Add 96 to every coordinate in the answers of the records below, and write out all their lines again with every other word and number unchanged. Leave the pictures out of your answer.

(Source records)
——————

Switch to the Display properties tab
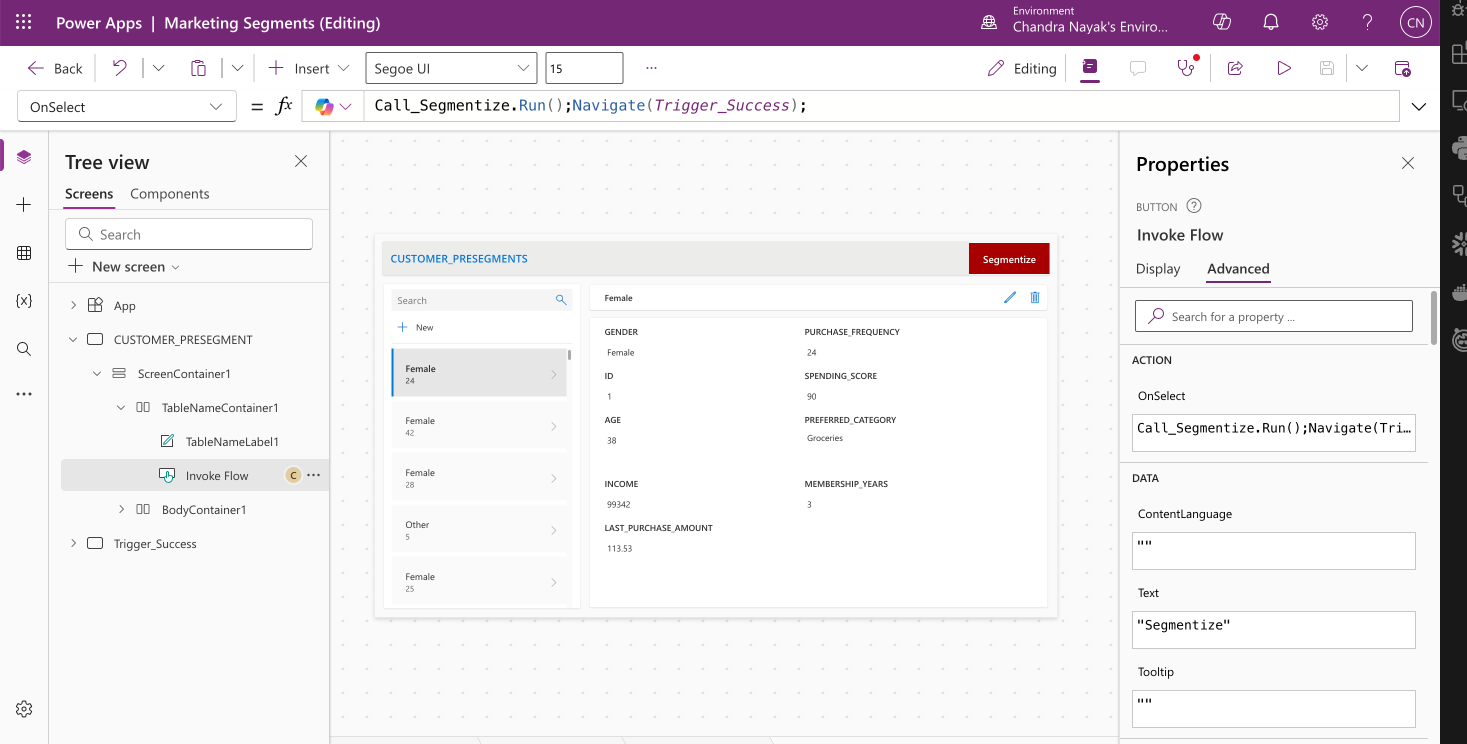tap(1158, 269)
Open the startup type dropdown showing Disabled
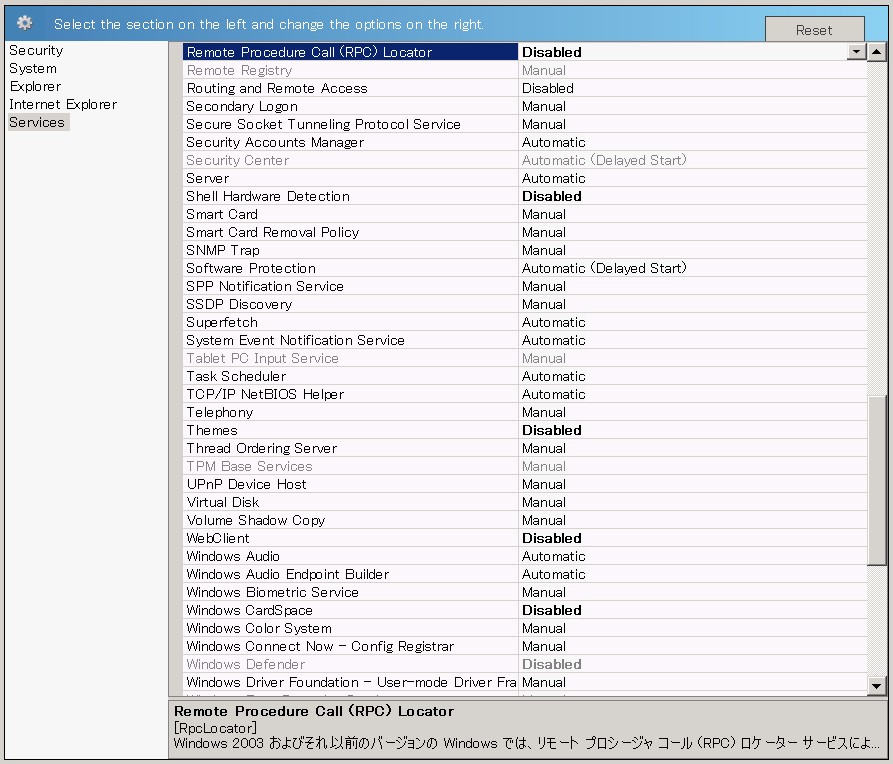 coord(858,51)
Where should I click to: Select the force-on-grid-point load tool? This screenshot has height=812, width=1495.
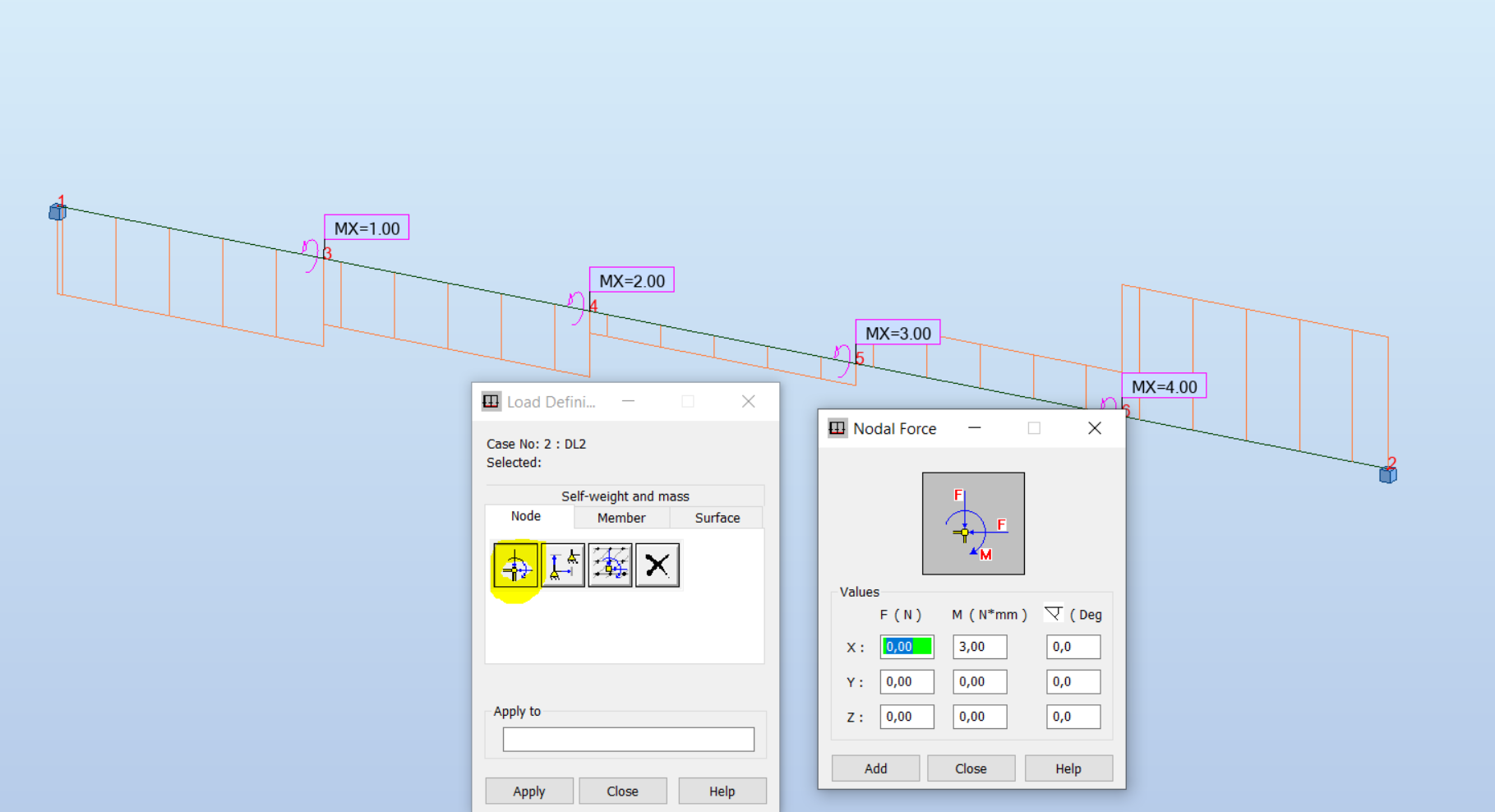click(611, 564)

——————

COMPLETED TASK:
Switch to the Display properties tab
tap(1254, 365)
Open the startup type dropdown showing Disabled
 coord(954,147)
Where should I click to: Select the force-on-grid-point load tool? This screenshot has height=812, width=1495.
click(707, 660)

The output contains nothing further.